El bar Hole era justo lo que su nombre en inglés anunciaba, un agujero, un sótano escasamente iluminado que lo único bueno que ofrecía era el anonimato y la música. Los combinados eran como mucho pasables, primero porque el dueño compraba alcohol del barato y, segundo, porque el camarero no tenía ni idea de cómo preparar un buen trago ni estaba dispuesto a aprender. Iban clientes suficientes como para subsistir hasta el día de su jubilación. Para compensar, al menos tenía la decencia de poner rock nacional del bueno. Y, a veces, del muy bueno, como cuando entraron.

Tuvieron que imponerse a una contundente guitarra para pedir un par de cervezas. Con sus bebidas en la mano, se dirigieron a una de las mesas del fondo. Los recibió el rimero de olores que ya formaba parte del local. Madera húmeda, tabaco viejo, sudor y alcohol, mucho alcohol. Y si alguien se había dejado la puerta de los aseos abierta, meados y desinfectante con aroma a pino.

Siguieron en silencio hasta que mediaron sus botellines. Entonces, como si se hubieran puesto de acuerdo, los dejaron sobre la mesa y sonrieron casi al unísono.

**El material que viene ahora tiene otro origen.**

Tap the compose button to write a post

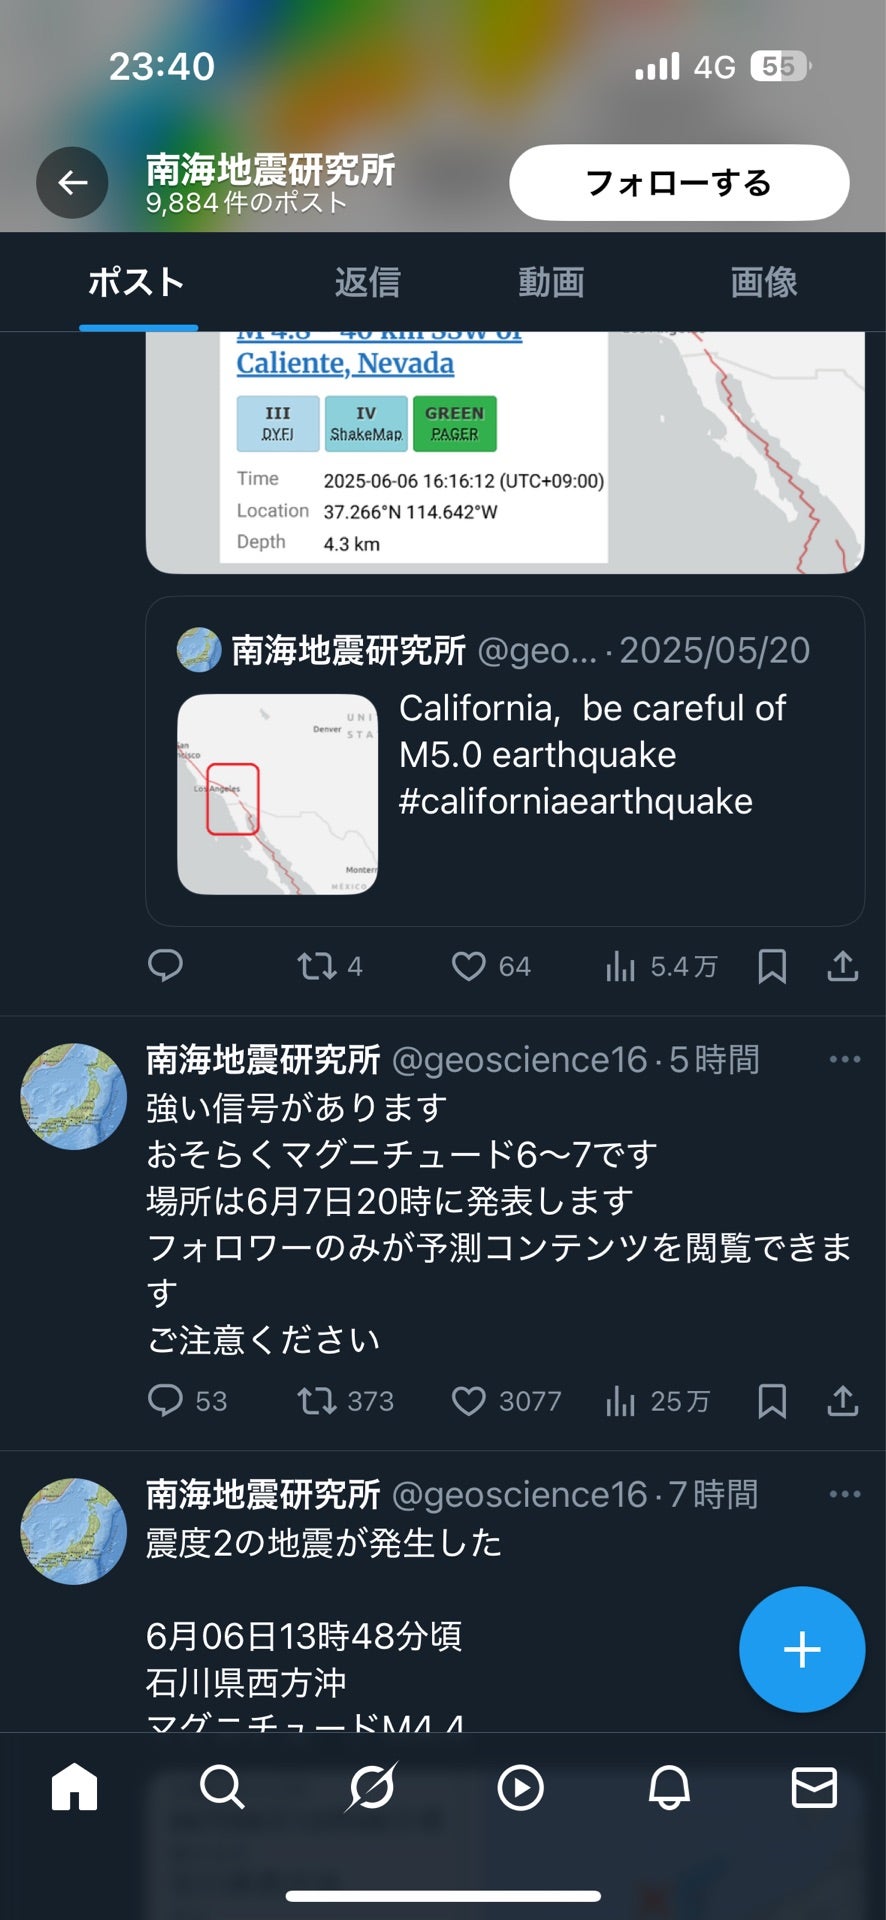pos(801,1649)
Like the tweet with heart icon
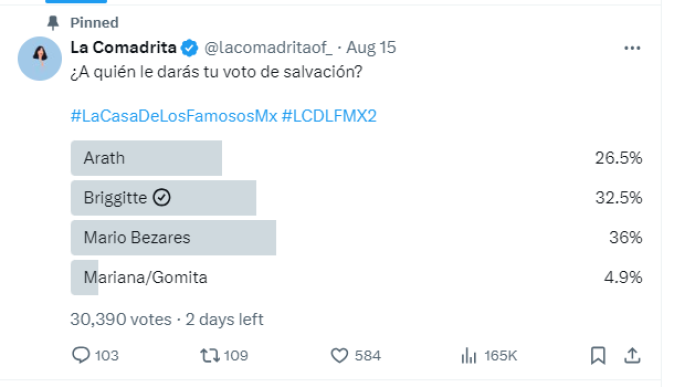The width and height of the screenshot is (674, 387). [x=339, y=356]
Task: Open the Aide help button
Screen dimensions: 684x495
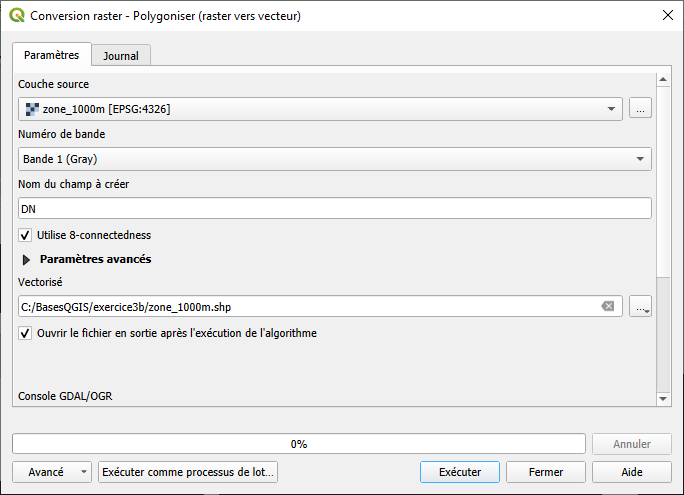Action: [632, 472]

—Todavía no te he dado el pésame como es debido —empezó Bonachera mirándola a los ojos—. Lo siento muchísimo, de verdad.

—Gracias —respondió ella mecánicamente.

—¿Qué tal va todo? —siguió él.

—La Reinona me tiene hasta las narices —bufó Marcela.

—Ya, y a mí, pero no me refería a eso.

Marcela recuperó su cerveza, la apuró de un trago y le hizo un gesto al camarero para que les sirviera otra ronda. El barman la miró por encima de sus gafas, masculló algo ininteligible y se dio media vuelta.

—Estoy bien —dijo al fin—. Superándolo. Poco a poco, supongo.

—No te ha dado tiempo ni a hacerte a la idea.

Movió la cabeza de un lado a otro.

—Ya lo creo que me he hecho a la idea. Estuve en una casa vacía y ante una tumba ocupada. No necesito nada más para hacerme a la idea.

Una panza oronda cubierta por una camiseta negra se materializó a la altura de su cara. Arriba, la mueca del barman decía a las claras que no le gustaba lo que estaba pasando.

—No servimos en las mesas —gruñó mientras dejaba dos cervezas sobre la mesa—. La próxima vez os levantáis, como todo el mundo.

—Claro, tranquilo —respondió Bonachera con la mejor de sus sonrisas. El estruendo de una batería ahogó la respuesta del camarero, que dio media vuelta y se alejó con paso cansado.

Marcela guardó un prudente silencio. Quería seguir yendo a ese garito, aunque fuera un agujero infecto, y cabrear al camarero no era buena idea.

—Tenías derecho a una semana de permiso —continuó Miguel con la segunda cerveza ya en la mano.

—No podía quedarme. La situación era irremediable, no había nada que yo pudiera hacer para cambiar las cosas. Puedo llorar en cualquier sitio, ¿no crees? ¿O es obligatorio hacerlo en el cementerio?

—Visto así, tienes razón. ¿Y tu familia?

—Sólo tengo un hermano. Bueno, y tres sobrinos, pero son muy pequeños. Mi hermano tiene a su mujer y a los niños, no está solo.

—¿Y tú?

—Yo te tengo a ti, ¿no? —respondió con una sonrisa abatida. Levantó la cerveza y brindó con ella hacia su compañero, que la acompañó en el trago—. ¿Qué me dices de ti, cómo te va la vida?

Miguel sonrió y se encogió de hombros.

—Nada nuevo bajo el sol. Ningún cambio en las últimas setenta y dos horas —bromeó.